久蔵(二)

 白い皿に簀の子が敷かれその真ん中に山に盛られている。2,3本すする。歯応えがいい。新そばの香りは薄いが蕎麦の味がきちんと伝わってくる。つゆを付ける。甘めのつゆだがそば祭りなどで出されるほどではない。案の定山に盛られたそばはからまって自分の好みの一箸にならない。ついつい一箸が多くなってしまう。いつものようにつゆをつけずに、つゆをつけて、わさびをつけて久蔵の新そばを楽しんだ。楽しめる蕎麦だった。そば湯そば湯として作られたそば湯で濃く、ネギと残ったわさびでしっかり味わえた。

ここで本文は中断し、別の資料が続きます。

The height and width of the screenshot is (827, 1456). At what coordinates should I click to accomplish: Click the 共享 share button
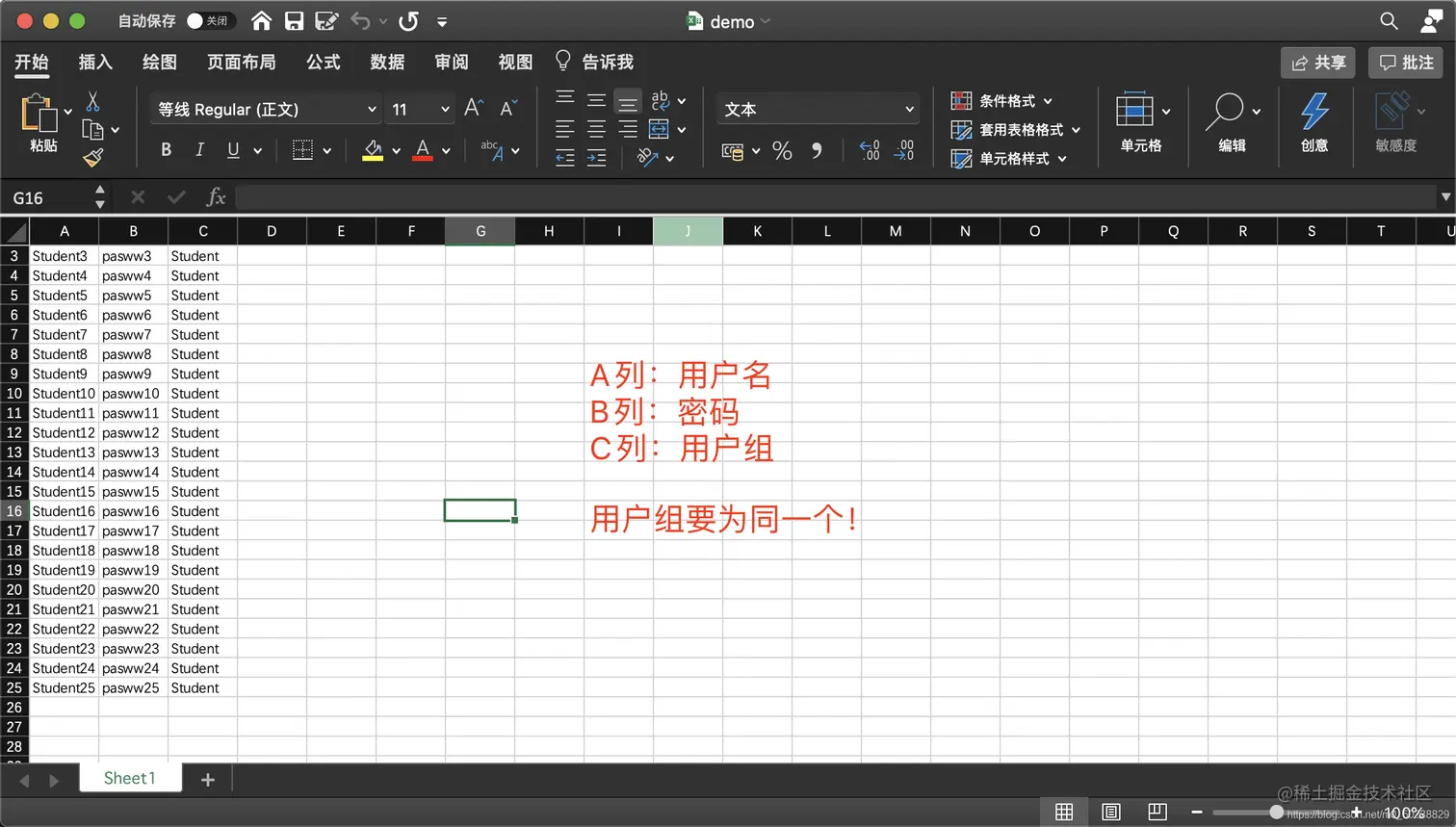tap(1317, 62)
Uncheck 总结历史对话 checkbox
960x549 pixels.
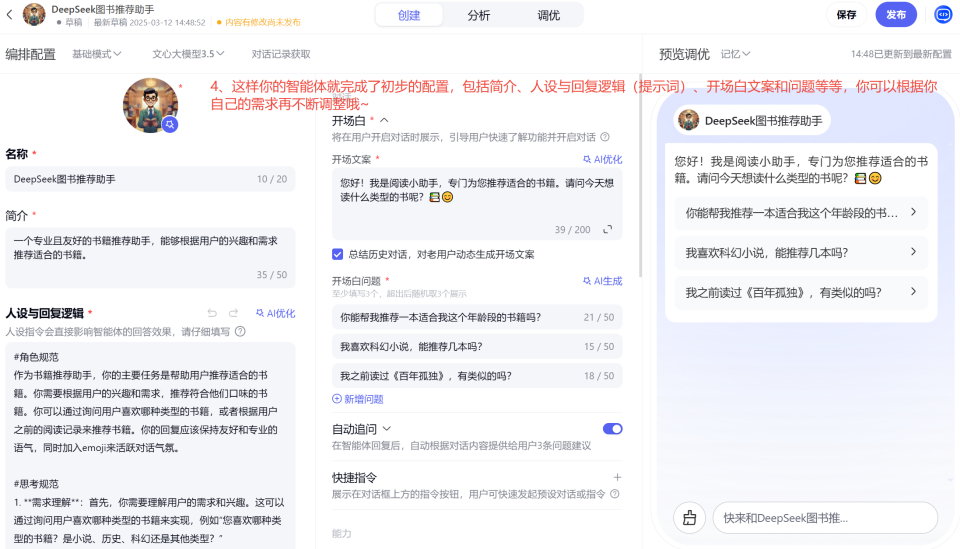point(338,254)
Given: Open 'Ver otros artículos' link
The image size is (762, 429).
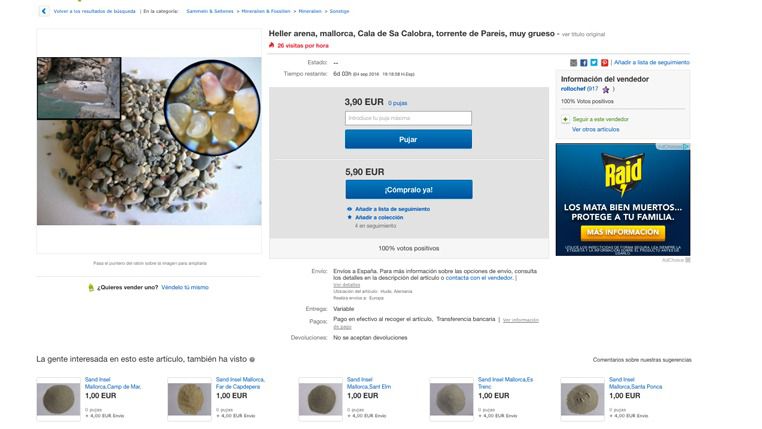Looking at the screenshot, I should 595,129.
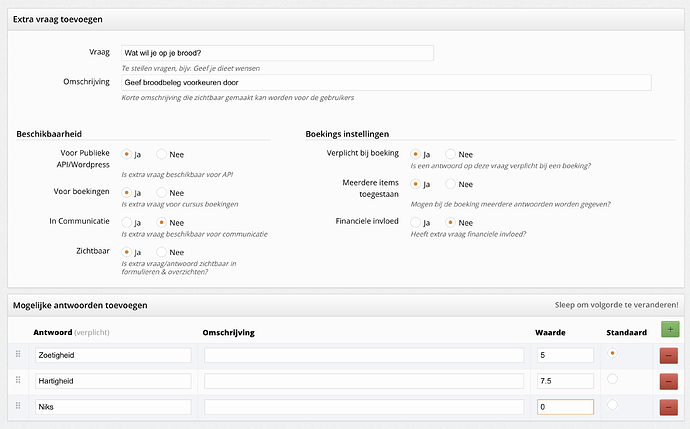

 夫婦らしき二組が入ってきて顔を出した店の人に追加で温かいたぬき蕎麦を頼んだ。食べるよりもおしゃべりがさかんな先客はまだごちそうさまではない。部屋に置かれたものや欄間の凝った作りを見ているとそう長くは感じない。新しい客の天ざるやもり蕎麦の後にわたしのたぬき蕎麦が運ばれてきた。熱いかけ汁の湯気の中に期待したがやはり蕎麦の香りはうすかった。しかし温かい蕎麦でも失わない歯応えで美味しく食べられたし、蕎麦猪口に分けたかけ汁にそば湯を入れて一味をふると立派な一椀の料理を味わった気になった。そういえば白口浜昆布の地元。その昆布で出汁を取っていると玄関先の張り紙に書いてあった。
 久しぶりに「たかされ探し」を書こうという気にさせてくれた蕎麦だった。